[Start of Attachment]
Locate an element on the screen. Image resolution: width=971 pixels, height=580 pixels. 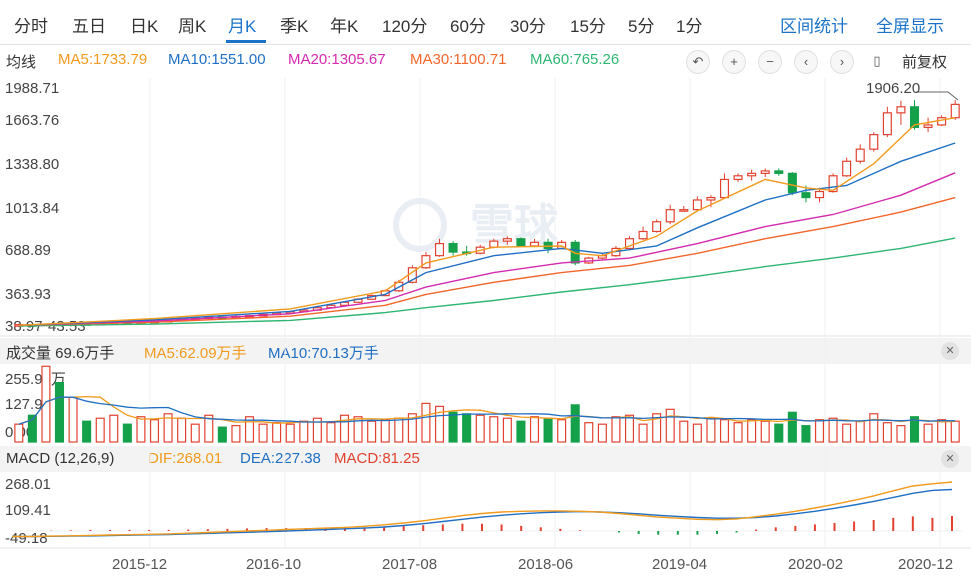
next-icon: › is located at coordinates (842, 62).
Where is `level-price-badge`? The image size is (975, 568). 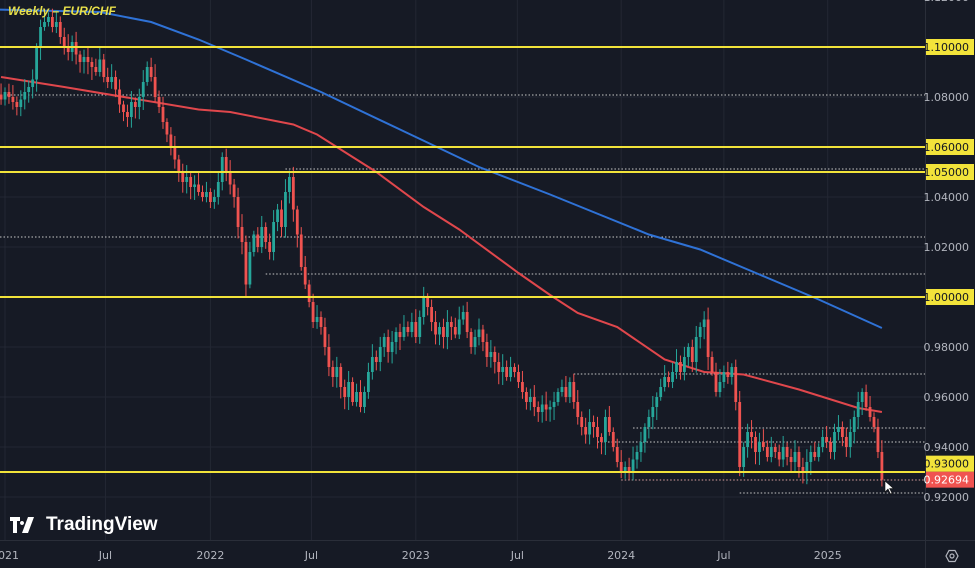 level-price-badge is located at coordinates (950, 47).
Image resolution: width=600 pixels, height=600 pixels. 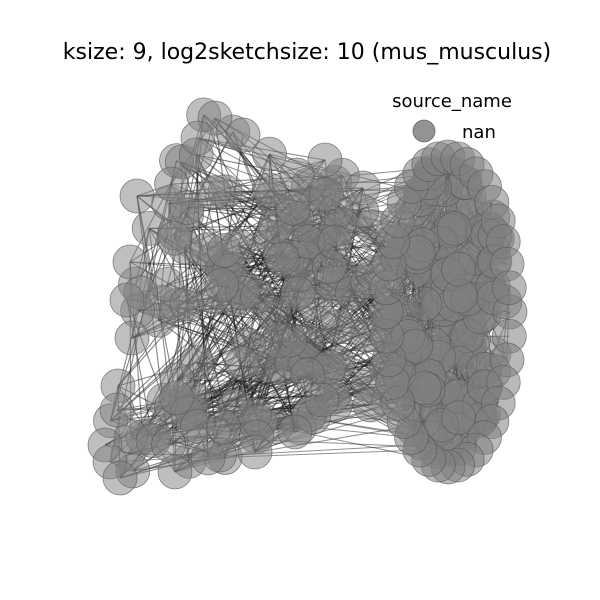 What do you see at coordinates (424, 131) in the screenshot?
I see `legend-marker` at bounding box center [424, 131].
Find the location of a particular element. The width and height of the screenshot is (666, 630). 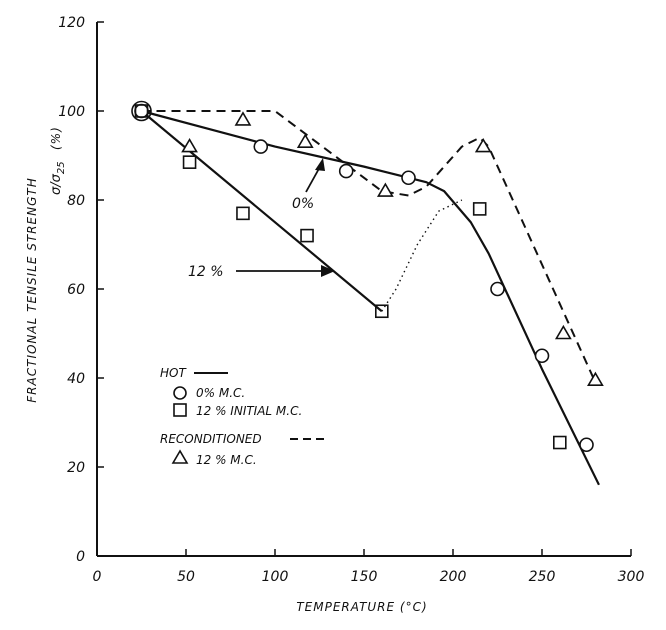

x-tick-label: 0 is located at coordinates (98, 577).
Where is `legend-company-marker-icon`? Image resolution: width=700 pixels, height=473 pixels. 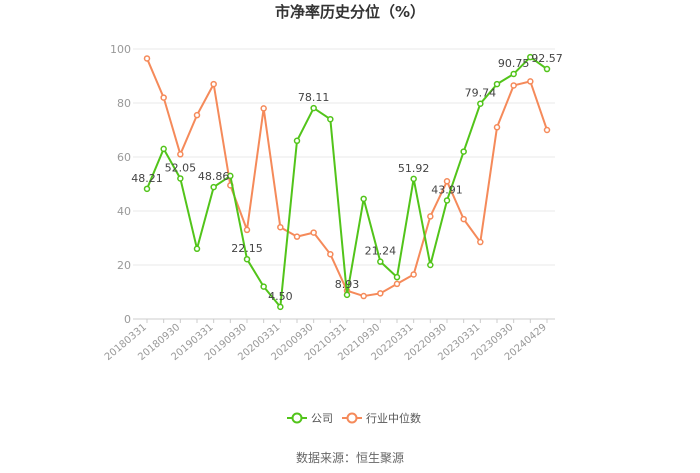 legend-company-marker-icon is located at coordinates (297, 418).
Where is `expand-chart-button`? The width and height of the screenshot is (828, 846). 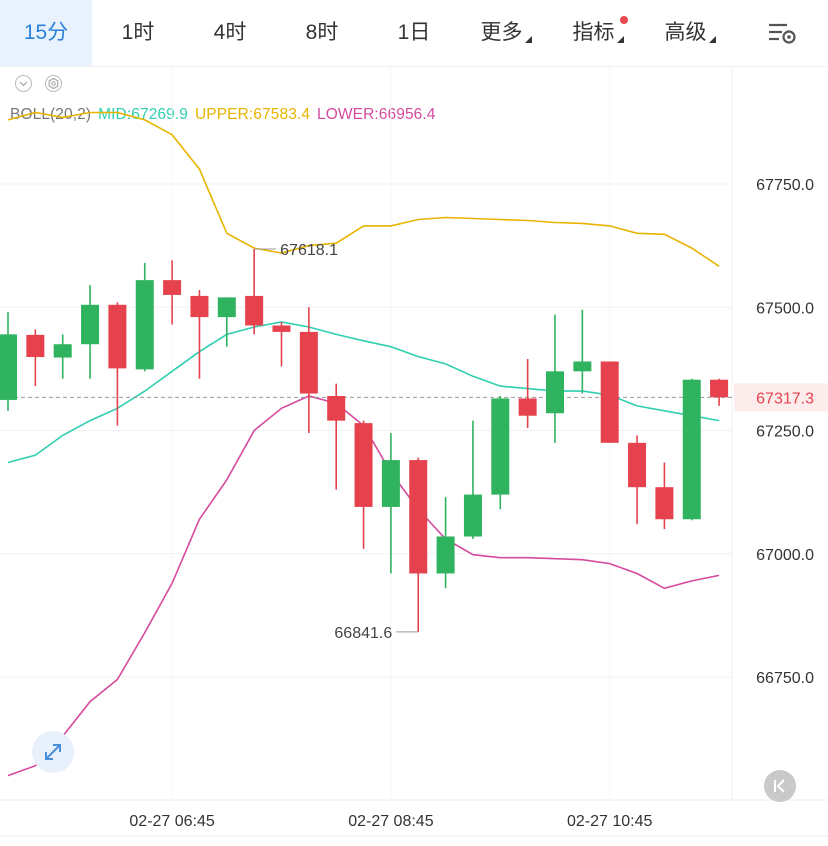 expand-chart-button is located at coordinates (53, 752).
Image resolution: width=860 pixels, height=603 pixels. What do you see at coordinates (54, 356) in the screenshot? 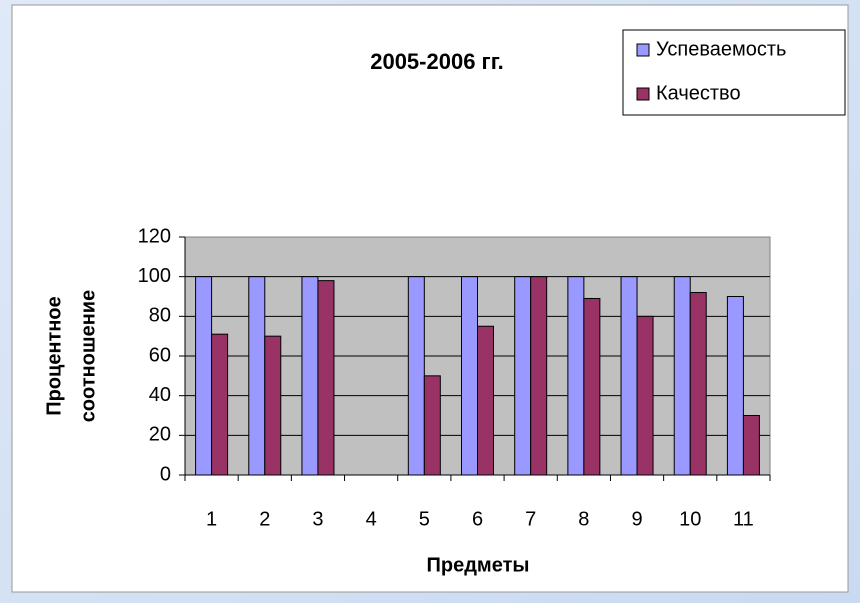
I see `y-axis-label-line: Процентное` at bounding box center [54, 356].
[End of Attachment]
- **WHAT THE EXERCISE ASKS**
Please present the lines as a numbered list, from the line containing "Image resolution: width=860" up to and including the last line of the listing, skipping blank lines and leaving out the pictures.

- **ANSWER BELOW**
1. Image resolution: width=860 pixels, height=603 pixels. What do you see at coordinates (54, 356) in the screenshot? 
2. I see `y-axis-label-line: Процентное` at bounding box center [54, 356].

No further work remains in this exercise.